Even before the official results were announced, Mahathir claimed victory.
“We need to have only 112 seats and it would seem that we have practically achieved that figure and the figure for the BN is very much less than that,” Mahathir declared.
Barisan Nasional, which has led Malaysia since independence from Britain in 1957, said it would respect the election results.
“Obviously we are going to accept the will of the people but the prime minister will be issuing a statement,” said Khairy Jamaluddin, the head of the youth wing of the United Malays Nasional Organization (UMNO) party, the linchpin of Barisan.
“We need to make sure the election result is respected and we move on,” he said.
Najib, who heads UMNO, had earlier chaired a meeting of the UMNO top brass at his residence and was scheduled to hold a press conference later Thursday.
The meeting included deputy prime minister and UMNO deputy president Zahid Hamid, Defense Minister and UMNO vice-president Hishamuddin Hussein and Khairy, the youth minister.
Mahathir has thrown his lot in with an alliance packed with parties that he crushed while in power, which includes Anwar.
Analysts had widely predicted that Najib’s BN would retain power mainly due to a newly re-jiggered electoral system, which, critics said, had been heavily manipulated.
There was no immediate response from the BN on the results.
The Election Commission called for patience after Mahathir accused it of delaying the results.
“Please give us some time for us to make an official announcement after all the results are verified,” said Hisham Abdullah, the commission’s chairman.
“We are still receiving results from states as well as from head of voting stations as well as returning officers.
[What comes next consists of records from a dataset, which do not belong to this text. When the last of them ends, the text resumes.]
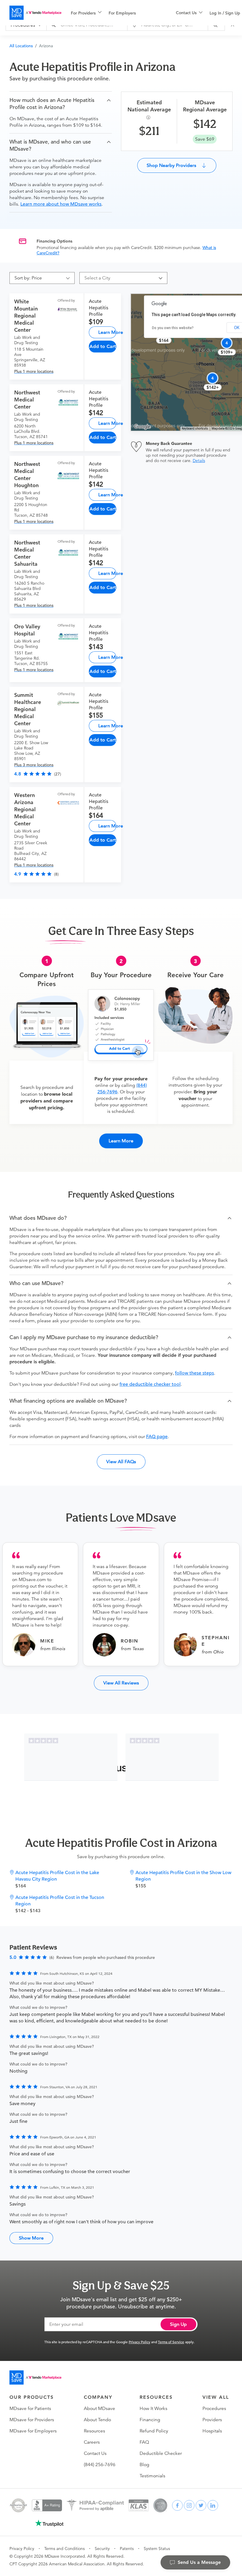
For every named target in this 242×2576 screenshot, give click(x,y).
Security (102, 2548)
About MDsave (99, 2408)
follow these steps (194, 1373)
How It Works (153, 2408)
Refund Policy (154, 2431)
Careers (92, 2442)
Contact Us (95, 2453)
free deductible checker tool (150, 1384)
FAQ (144, 2442)
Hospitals (212, 2431)
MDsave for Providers (31, 2420)
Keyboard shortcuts (195, 428)
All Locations (21, 45)
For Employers (122, 13)
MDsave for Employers (33, 2431)
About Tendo (97, 2420)
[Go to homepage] (35, 2377)
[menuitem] (86, 13)
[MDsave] (35, 13)
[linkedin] (212, 2505)
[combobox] (121, 278)
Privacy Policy (139, 2341)
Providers (212, 2420)
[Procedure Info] (149, 117)
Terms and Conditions (64, 2548)
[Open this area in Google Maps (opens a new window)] (142, 427)
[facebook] (177, 2505)
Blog (144, 2465)
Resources (94, 2431)
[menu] (114, 13)
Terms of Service (171, 2341)
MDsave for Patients (30, 2408)
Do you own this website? (173, 328)
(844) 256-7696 (99, 2465)
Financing (150, 2420)
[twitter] (201, 2505)
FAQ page (157, 1437)
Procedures (214, 2408)
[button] (60, 104)
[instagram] (189, 2505)
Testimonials (152, 2476)
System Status (157, 2548)
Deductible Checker (161, 2453)
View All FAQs (121, 1461)
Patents (127, 2548)
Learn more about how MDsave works (61, 204)
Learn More (107, 332)
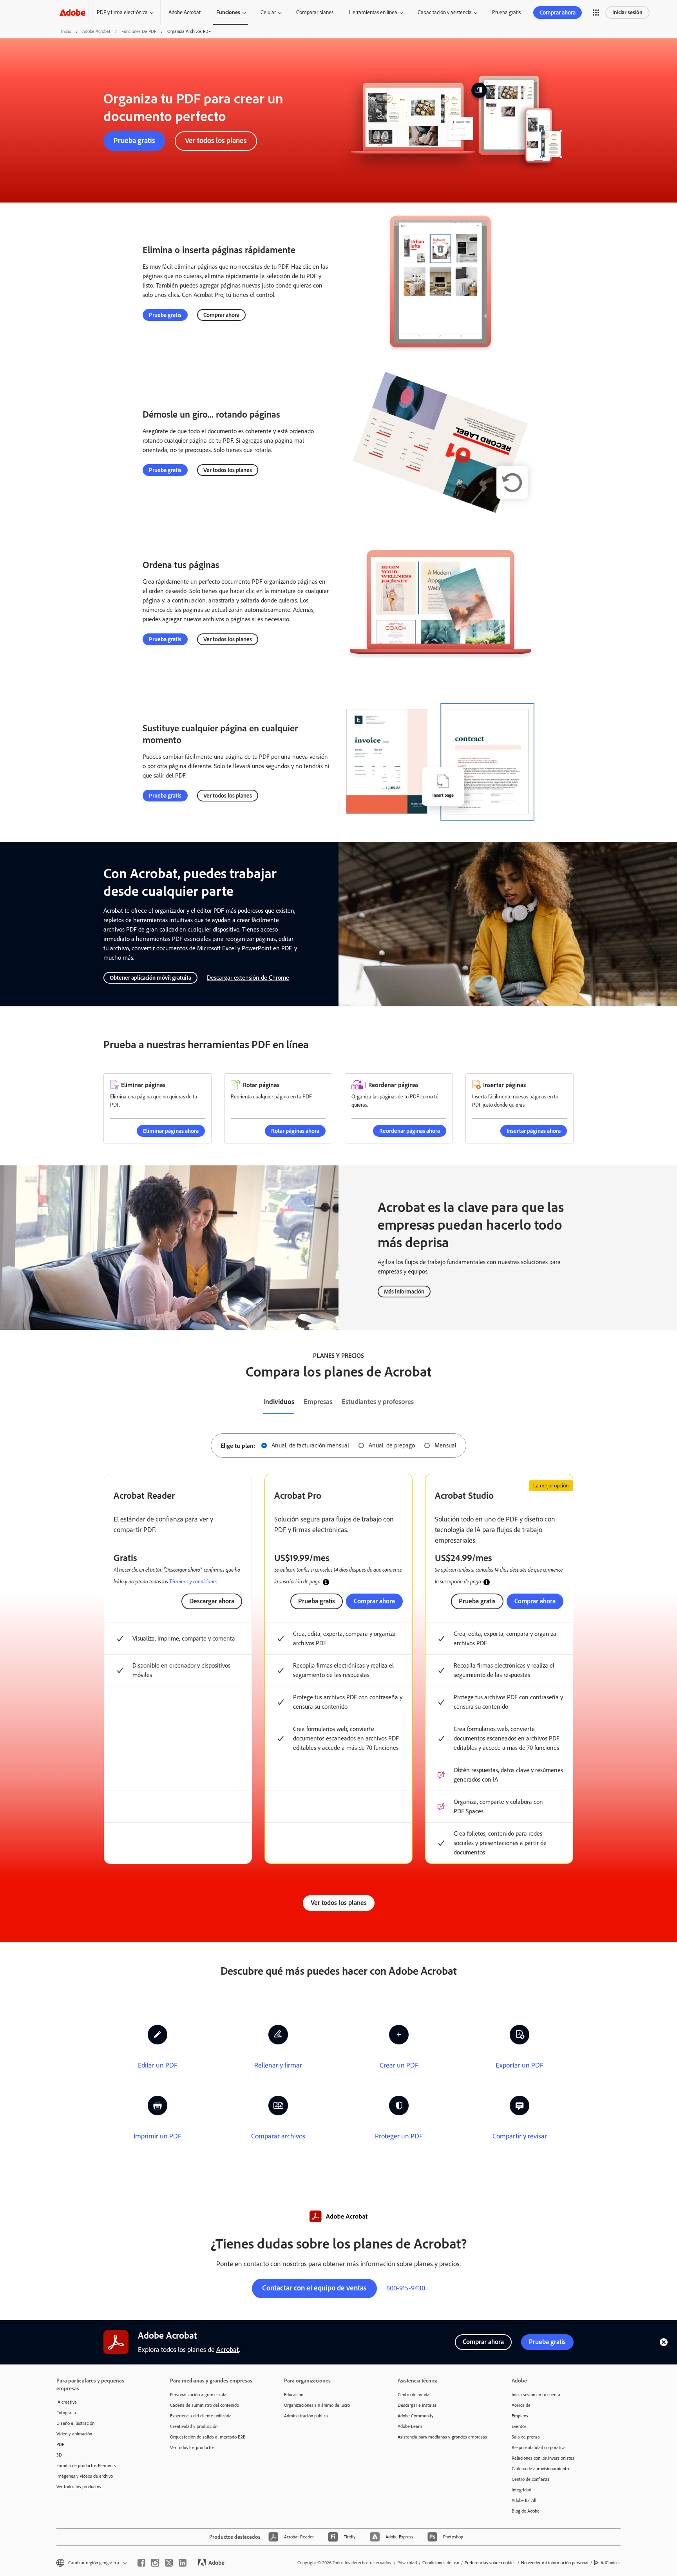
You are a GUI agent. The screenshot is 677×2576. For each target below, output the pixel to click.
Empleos (520, 2416)
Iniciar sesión (627, 12)
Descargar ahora (211, 1601)
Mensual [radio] (445, 1445)
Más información (404, 1291)
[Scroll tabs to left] (6, 1402)
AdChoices (611, 2562)
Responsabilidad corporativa (539, 2447)
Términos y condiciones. (193, 1581)
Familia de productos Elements (86, 2465)
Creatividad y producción (193, 2426)
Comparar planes (314, 12)
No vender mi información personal (554, 2562)
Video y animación (74, 2434)
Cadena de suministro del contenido (204, 2405)
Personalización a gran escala (198, 2394)
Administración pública (306, 2416)
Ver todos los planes (216, 140)
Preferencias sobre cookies (490, 2562)
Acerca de (521, 2405)
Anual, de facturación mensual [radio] (310, 1445)
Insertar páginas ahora (534, 1130)
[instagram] (155, 2563)
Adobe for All (524, 2500)
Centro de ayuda (413, 2394)
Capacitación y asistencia (445, 12)
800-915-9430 (405, 2288)
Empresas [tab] (318, 1401)
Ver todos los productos (78, 2486)
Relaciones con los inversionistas (543, 2458)
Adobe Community (416, 2416)
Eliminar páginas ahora (171, 1130)
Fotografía (66, 2412)
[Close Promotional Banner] (664, 2342)
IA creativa (66, 2402)
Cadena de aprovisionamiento (540, 2468)
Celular (268, 12)
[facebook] (141, 2563)
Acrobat (227, 2349)
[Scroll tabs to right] (670, 1402)
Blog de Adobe (525, 2511)
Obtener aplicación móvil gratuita (150, 977)
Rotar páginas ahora (295, 1130)
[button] (596, 12)
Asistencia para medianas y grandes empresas (442, 2437)
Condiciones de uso (440, 2562)
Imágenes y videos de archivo (84, 2476)
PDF (60, 2444)
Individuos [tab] (278, 1401)
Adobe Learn (410, 2426)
I am sure the people are waiting and we understand this.”
“I’m sure those who win are anxious to take the oath of prime ministership and form the government. We ourselves have nothing up our sleeve, so please be a little patient.”
The commission also announced that Mahathir’s party had retained control of two states – Selangor and Penang – and won three other states – Negeri Sembilan, Melaka and Johor, the birthplace of Najib’s UMNO party.
Barisan retained Perlis and Pahang states while the Pan-Malaysian Islamic Party (PAS) retained Kelantan and wrested control of Terengganu from Barisan. PAS had won 18 parliamentary seats, meanwhile.
In a blow to the ruling bloc, the leaders of its Chinese and Indian component parties both lost their seats.
Liow Tiong Lai, president of Malaysian Chinese Association, lost his seat in Bentong, Pahang state, and S. Subramaniam, president of the Malaysian Indian Congress, did not win his constituency of Segamat, Johor state.
Najib expressed concern over personal attacks during the election campaign.
“It’s not been that tense, but it has been quite vicious in the content of the personal attacks which doesn't reflect a mature democracy,” he said about the election campaign, according to aljazeera.com. “But the most important thing is for the people to decide on the destiny of this nation.”